Student Perceptions in Conferring: A Phenomenographic Exploration of Student Perceptions on Teacher-Student Writing Conferences
Date of Award
Doctor of Education in Secondary Education - English (Ed.D)
Dr. Darren Crovitz
Dr. Rachel Gaines
Dr. Anete Vásquez
This phenomenographic research explores how students perceive one-on-one (teacher-student) writing conferences. At least twice a year, I sit with my 9th-grade English students to discuss their writing. Together, we go over their last writing assignment. I coach them to make their writing better while pointing out positive elements of their writing. I check for understanding by having the students verbally repeat a summary of their conference. While I feel connected to the students and their writing by conferring, I have rarely considered what they thought about the conference. After our conference, do they feel like they truly learned something? I want to know their thoughts about how to make conferring about writing better for them. The research explores 9th-grade student perceptions of writing conferences in a rural Georgia high school.

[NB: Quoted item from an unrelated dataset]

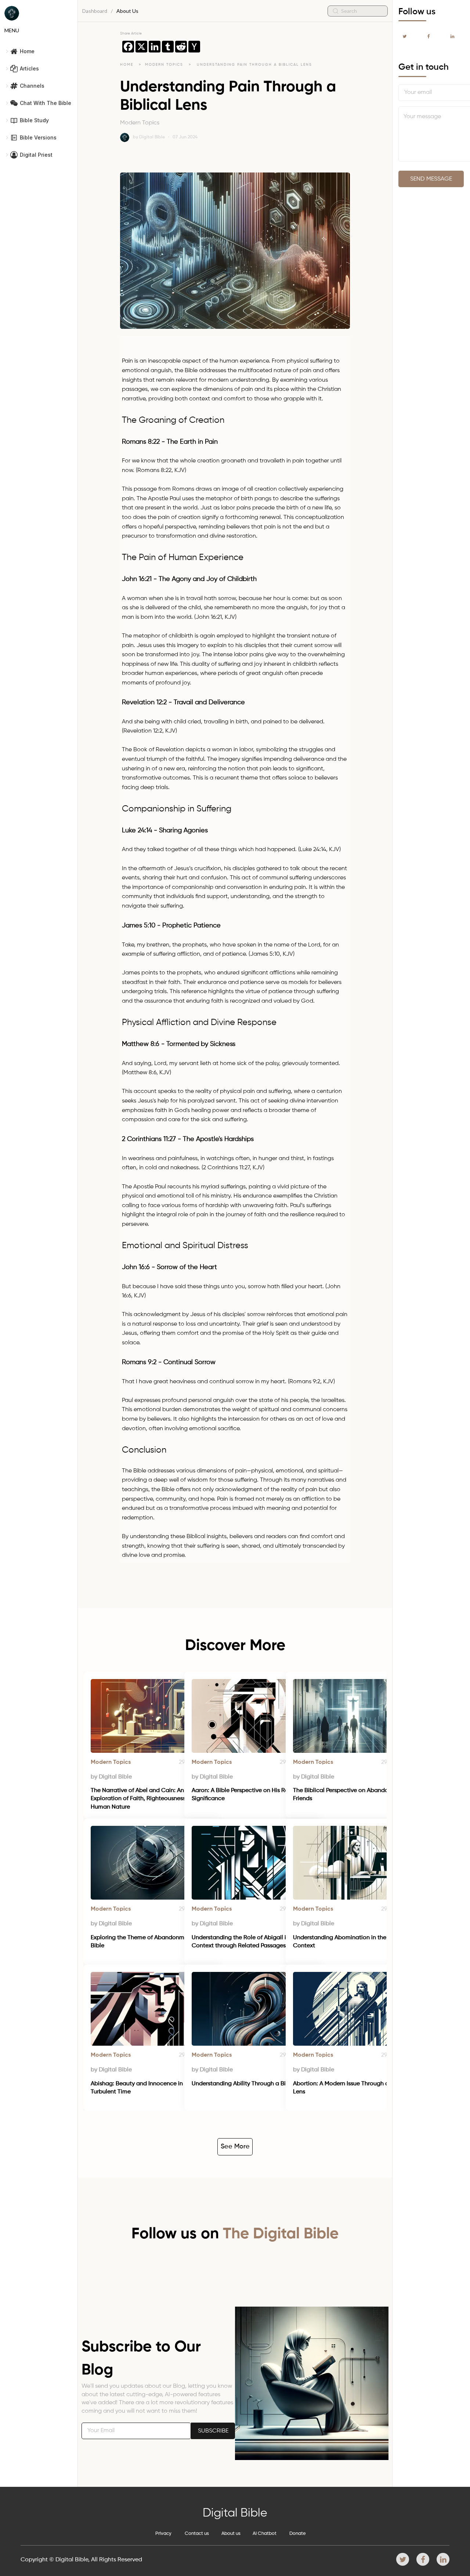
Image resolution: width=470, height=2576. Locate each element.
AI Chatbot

I used my own students for this research, which included 22 participants. My participants completed surveys after one writing conference. Participants answered a list of questions, both open-ended and closed-ended questions, about their conferring experience. By studying these participant surveys, I determined how students perceived teacher-student writing conferences. I interviewed five participants to seek further clarification of the overall survey answers.
Questions I answered included:
1. What are students' overall perceptions about writing conferences?
2. What elements (if any) of writing conferences do students find useful?
3. According to students, what can teachers do to make writing conferences more useful for students?